Return every line from the records below that has the word "label".

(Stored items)
=== Section Start ===
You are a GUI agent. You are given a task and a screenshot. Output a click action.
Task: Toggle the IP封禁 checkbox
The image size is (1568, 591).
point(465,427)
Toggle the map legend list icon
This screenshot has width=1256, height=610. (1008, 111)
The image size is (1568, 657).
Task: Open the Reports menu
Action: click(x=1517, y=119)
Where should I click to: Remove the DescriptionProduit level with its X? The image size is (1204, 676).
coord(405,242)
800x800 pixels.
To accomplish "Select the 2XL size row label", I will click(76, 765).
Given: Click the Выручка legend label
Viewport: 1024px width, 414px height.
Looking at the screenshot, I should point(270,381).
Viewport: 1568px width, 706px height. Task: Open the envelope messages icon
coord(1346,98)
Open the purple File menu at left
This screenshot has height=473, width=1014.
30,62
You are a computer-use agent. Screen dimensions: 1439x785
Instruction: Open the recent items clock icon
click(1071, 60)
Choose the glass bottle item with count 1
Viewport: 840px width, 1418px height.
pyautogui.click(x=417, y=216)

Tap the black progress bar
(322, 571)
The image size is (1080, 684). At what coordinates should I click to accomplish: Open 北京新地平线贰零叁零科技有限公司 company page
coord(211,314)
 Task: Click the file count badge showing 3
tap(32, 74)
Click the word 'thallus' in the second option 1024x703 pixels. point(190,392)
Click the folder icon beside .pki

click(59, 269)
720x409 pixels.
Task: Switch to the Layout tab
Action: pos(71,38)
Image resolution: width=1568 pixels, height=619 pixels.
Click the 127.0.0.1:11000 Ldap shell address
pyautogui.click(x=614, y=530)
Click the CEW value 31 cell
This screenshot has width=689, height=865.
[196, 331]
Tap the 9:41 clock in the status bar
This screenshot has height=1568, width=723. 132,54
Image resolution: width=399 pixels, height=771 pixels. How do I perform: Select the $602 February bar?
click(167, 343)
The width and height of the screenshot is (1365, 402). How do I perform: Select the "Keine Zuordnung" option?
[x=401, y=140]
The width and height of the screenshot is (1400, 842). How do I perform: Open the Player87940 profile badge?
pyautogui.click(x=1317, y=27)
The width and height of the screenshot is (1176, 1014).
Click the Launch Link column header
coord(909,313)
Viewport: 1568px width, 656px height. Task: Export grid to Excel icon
=== Section End ===
SOLUTION:
To accomplish "Select the 2XL size row label", I will click(76, 765).
Given: Click the Выручка legend label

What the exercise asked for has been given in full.